### OBJECTIVE A
Reproduce word for word the passage of the Filippo Mancini biography between "Reserve career" and "of the league.", inclusive.
### OBJECTIVE B
Pick up the Filippo Mancini biography after its final sentence and keep writing it.

### READING TEXT
*-*-*

Filippo Mancini (born 13 October 1990) is an Italian professional footballer who plays as a forward.

Career

Internazionale
Son of former footballer Roberto Mancini, Filippo was born in Genoa when Roberto was playing for Sampdoria. He joined Internazionale's Allievi Regionali team in 2005, when his father was the head coach of the first team. He made his first team debut coming on for the last 10 minutes in a 3–0 win against Reggina in the return leg of the 2007–08 Coppa Italia round of 16.

Reserve career
On 31 January 2008, Internazionale announced to have loaned him to Manchester City. He was released by Inter in July 2008. In the 2008–09 season he left for Monza along with his younger brother Andrea (who had one year left on his contract with Inter and was loaned to Monza). Filippo was played for Monza's Berretti Under-20 squad. That season Inter also loaned several players to the Monza reserve side, namely, Paolo Campinoti, Luca D'Errico, Nicolò De Cesare, Giovanni Kyeremateng, Domenico Maiese, Niccolò Scaccabarozzi, Davide Tremolada and Maximiliano Uggè. The Berretti team finished as the runner-up of the league.

On August 2009 he was announced as having been signed by Lega Pro Seconda Divisione outfit Bellaria–Igea.

*-*-*

### GIVEN INFORMATION
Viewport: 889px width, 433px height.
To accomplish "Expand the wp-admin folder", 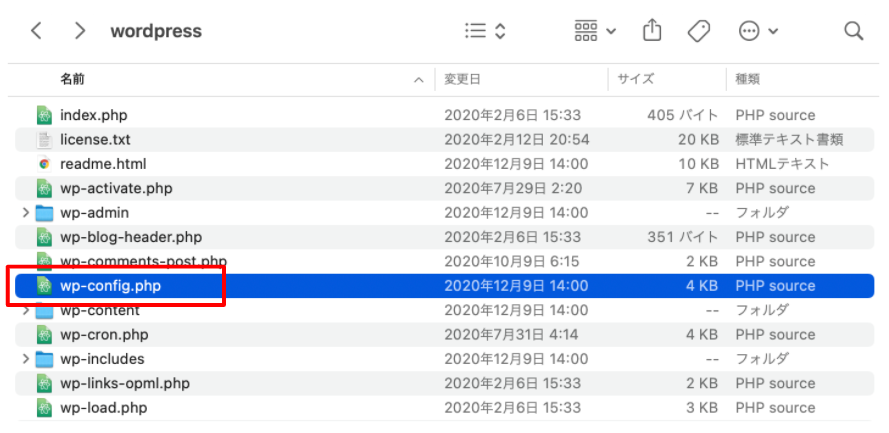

*-*-*

### REPLY A
Reserve career
On 31 January 2008, Internazionale announced to have loaned him to Manchester City. He was released by Inter in July 2008. In the 2008–09 season he left for Monza along with his younger brother Andrea (who had one year left on his contract with Inter and was loaned to Monza). Filippo was played for Monza's Berretti Under-20 squad. That season Inter also loaned several players to the Monza reserve side, namely, Paolo Campinoti, Luca D'Errico, Nicolò De Cesare, Giovanni Kyeremateng, Domenico Maiese, Niccolò Scaccabarozzi, Davide Tremolada and Maximiliano Uggè. The Berretti team finished as the runner-up of the league.

### REPLY B
On 30 August 2010, he was signed by Virtus Entella.

He returned to Manchester City in 2011 with the reserve team.
He played for the reserves (called Elite Development Squad) in 2012–13 season.

In June 2013 he was released by Manchester City and became a free agent.

Honours
Inter Primavera (Youth/Reserve Side)
Campionato Nazionale Primavera (runner-up): 2008

Monza Berretti (Youth/Reserve Side)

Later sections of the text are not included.